The reserve_data true directive is important here. It ensures that the original MESSAGE field remains in the record along with the newly parsed fields. This is useful if your regex doesn’t capture everything perfectly, or if you want to keep the raw message for context.
The core idea is to leverage Fluentd’s plugins to enrich your log data before it’s stored. You can chain multiple filters. For instance, you could add another filter_parser to parse the message field further for specific patterns like IP addresses or user IDs, turning unstructured text into distinct, queryable fields.
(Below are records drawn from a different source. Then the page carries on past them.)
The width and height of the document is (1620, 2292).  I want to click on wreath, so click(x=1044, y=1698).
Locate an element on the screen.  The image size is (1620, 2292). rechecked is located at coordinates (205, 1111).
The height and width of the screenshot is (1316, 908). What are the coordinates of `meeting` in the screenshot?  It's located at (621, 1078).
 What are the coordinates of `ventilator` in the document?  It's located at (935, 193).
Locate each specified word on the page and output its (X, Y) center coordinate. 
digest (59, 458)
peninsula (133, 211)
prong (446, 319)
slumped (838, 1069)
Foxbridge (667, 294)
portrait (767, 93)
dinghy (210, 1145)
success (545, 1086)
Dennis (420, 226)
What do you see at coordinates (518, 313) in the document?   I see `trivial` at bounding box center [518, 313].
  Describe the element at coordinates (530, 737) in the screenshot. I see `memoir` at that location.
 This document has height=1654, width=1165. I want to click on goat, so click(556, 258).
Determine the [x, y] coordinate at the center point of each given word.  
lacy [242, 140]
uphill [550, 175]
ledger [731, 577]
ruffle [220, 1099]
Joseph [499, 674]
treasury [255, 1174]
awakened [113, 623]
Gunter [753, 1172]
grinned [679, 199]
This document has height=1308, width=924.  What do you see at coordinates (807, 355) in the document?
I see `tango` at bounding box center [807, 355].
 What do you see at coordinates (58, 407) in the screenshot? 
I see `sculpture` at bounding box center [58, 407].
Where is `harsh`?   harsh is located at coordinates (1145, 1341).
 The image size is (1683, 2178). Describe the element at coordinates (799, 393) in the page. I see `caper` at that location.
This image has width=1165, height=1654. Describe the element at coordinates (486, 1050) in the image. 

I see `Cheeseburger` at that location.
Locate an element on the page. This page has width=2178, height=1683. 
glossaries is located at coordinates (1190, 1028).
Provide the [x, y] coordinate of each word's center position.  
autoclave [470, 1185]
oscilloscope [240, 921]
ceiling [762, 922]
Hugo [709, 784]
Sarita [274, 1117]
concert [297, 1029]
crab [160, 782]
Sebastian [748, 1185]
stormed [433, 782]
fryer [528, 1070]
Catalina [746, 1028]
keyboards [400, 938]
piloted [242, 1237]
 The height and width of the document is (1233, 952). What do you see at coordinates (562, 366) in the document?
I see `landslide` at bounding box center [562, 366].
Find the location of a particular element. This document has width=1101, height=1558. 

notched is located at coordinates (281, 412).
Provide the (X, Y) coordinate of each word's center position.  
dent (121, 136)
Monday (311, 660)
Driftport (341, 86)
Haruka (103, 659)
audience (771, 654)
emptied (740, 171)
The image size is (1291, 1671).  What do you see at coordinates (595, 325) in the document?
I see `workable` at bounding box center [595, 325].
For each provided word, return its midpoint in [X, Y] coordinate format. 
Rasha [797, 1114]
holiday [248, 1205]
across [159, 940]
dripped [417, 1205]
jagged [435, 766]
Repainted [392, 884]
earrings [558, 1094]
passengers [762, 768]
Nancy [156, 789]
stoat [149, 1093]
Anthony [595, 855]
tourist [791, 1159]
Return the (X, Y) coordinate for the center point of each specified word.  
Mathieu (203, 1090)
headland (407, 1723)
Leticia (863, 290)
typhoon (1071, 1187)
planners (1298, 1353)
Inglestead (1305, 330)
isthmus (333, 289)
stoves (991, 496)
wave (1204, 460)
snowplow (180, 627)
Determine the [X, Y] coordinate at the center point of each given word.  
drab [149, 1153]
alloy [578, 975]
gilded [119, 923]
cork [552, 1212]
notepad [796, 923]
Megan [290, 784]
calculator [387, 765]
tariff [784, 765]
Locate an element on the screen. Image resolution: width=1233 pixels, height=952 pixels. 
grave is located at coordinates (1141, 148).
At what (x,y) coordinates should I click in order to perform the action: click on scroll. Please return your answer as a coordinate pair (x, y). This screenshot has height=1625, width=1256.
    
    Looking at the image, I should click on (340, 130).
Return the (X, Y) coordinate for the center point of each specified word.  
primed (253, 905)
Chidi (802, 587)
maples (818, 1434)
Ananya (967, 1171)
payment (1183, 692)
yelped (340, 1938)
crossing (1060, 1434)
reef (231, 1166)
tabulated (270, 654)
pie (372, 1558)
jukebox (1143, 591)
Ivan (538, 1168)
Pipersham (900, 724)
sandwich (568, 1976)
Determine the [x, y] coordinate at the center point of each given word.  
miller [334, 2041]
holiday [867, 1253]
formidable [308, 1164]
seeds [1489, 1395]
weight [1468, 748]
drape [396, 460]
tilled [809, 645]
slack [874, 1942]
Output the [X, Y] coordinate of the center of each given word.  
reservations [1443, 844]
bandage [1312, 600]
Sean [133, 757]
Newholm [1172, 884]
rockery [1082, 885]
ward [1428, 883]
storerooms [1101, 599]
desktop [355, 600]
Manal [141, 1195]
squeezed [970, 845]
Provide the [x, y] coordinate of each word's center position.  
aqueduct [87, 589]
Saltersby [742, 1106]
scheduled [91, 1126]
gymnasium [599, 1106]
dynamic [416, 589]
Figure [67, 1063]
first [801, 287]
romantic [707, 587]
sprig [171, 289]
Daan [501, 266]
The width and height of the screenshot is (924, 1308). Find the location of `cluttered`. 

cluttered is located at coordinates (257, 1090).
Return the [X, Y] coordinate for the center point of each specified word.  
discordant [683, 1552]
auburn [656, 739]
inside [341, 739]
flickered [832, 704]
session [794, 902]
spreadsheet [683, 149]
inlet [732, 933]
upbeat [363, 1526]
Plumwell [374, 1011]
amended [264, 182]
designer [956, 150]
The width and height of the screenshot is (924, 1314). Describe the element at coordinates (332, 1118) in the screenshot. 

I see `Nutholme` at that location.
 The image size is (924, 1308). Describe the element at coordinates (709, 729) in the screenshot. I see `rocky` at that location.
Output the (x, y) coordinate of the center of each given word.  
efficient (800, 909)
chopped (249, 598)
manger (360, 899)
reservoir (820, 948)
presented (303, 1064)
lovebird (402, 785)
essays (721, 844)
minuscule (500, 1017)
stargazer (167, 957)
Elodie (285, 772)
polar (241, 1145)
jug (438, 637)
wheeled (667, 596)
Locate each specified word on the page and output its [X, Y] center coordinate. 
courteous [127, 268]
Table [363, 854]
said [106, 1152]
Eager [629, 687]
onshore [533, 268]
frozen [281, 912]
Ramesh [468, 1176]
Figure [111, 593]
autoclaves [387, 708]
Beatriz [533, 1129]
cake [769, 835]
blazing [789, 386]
The in_systemd plugin’s internal state, managed by the <storage> configuration, is what allows Fluentd to resume log collection from where it left off. This is implemented by reading and writing the journal’s cursor position to a file. The cursor is a unique identifier that points to a specific entry in the journal, allowing Fluentd to efficiently determine which logs have already been processed.
If you omit the <storage> section, Fluentd will re-read all available journal entries every time it starts, which is rarely desirable for production systems.
The next step is often to add more sophisticated parsing for specific application log formats or to aggregate logs from multiple sources into a single, unified stream.